2026年7月27日現在、フランス西部ジロンド県とスペイン中部アビラ県を中心に、両国の歴史に残る規模の山火災が激化している。仏国内務省によると、ジロンド県では約25万人が避難を強いられており、ボルドー市街地へも火災が迫っている。スペインでもアビラ県を中心に約7万5千人以上が避難し、バレンシア県でも新たな火災が発生した。エマニュエル・マクロン仏大統領が月曜日に危機対策会議を主宰する予定であり、EUの防災メカニズムによる消防支援体制が動員されている。気象学者は気候変動が異常気象を頻発・激甚化させていると指摘している。
フランスではジロンド県で燃え広がった大規模火災が「火積乱雲(ピロキュムロニムバス)」と呼ばれる独自の風と雷を伴う巨大な火雲を生成し、消火活動に深刻な影響を及ぼしている。
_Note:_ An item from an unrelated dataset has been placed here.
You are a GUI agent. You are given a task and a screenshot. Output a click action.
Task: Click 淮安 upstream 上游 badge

国内務相ローラン・ニュニョー氏は「状況は極めて不利で、火災は予測不能な動きを見せながらボルドー大都市圏へ迫っている」と警告する。ボルドー市長トーマス・カザヌーブ氏は市街地への避難計画はないとしつつ、火災は市外縁から約15キロメートルに迫っていると説明した。消防隊員75人以上が負傷し、2人が死亡している。
スペインではマドリード西のアビラ県で近年史上最も規模の大きい火災が発生し、延べ約7万7千ヘクタールが焼失した。ペドロ・サンチェス首相が現地を視察し、「困難な時間が続く」と警告した。フェリペ6世国王も避難施設を訪問し、自然遺産への「計り知れない被害」を表明した。バレンシア県では約1万5千人が避難し、市民1人が死亡した。EUの防災メカニズムにより、ギリシャ、イタリア、ポルトガル、トルコから消防機材や隊員が派遣されている。イタリア南部やスコットランド高地でも同様の火災が報告されている。
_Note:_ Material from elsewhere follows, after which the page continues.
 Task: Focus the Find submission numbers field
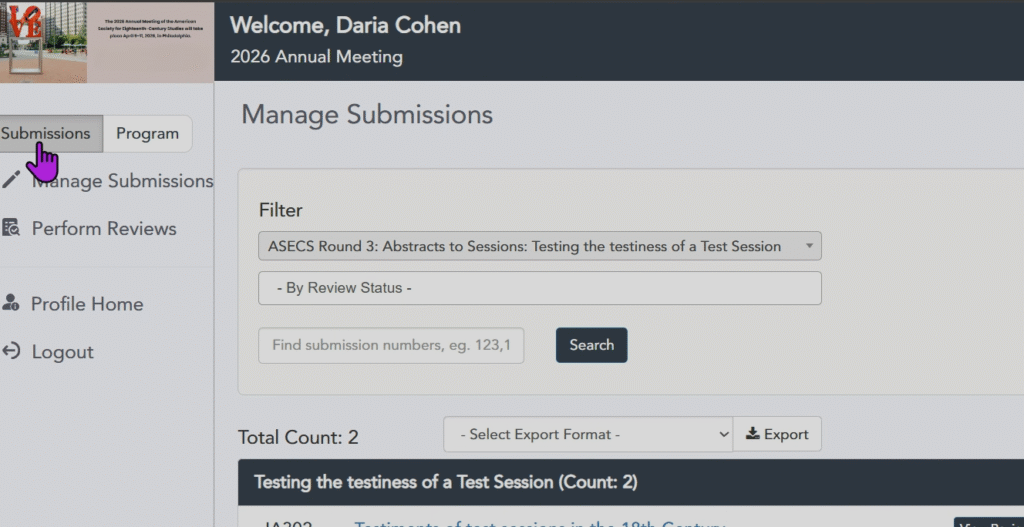pyautogui.click(x=391, y=345)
5月以降の長期的な干ばつと連続する猛暑が森林を乾燥させ、火災を助長している。気象予報機関は、火曜日(28日)から再び40度近い猛暑がフランス南部を襲うと予測しており、消火活動はさらに困難さを増す見込みだ。政府は産業施設やインフラの保護に特段の措置を講じているが、気候変動を背景とした複合災害への根本的な対応が欧州各国に強く求められている状況である。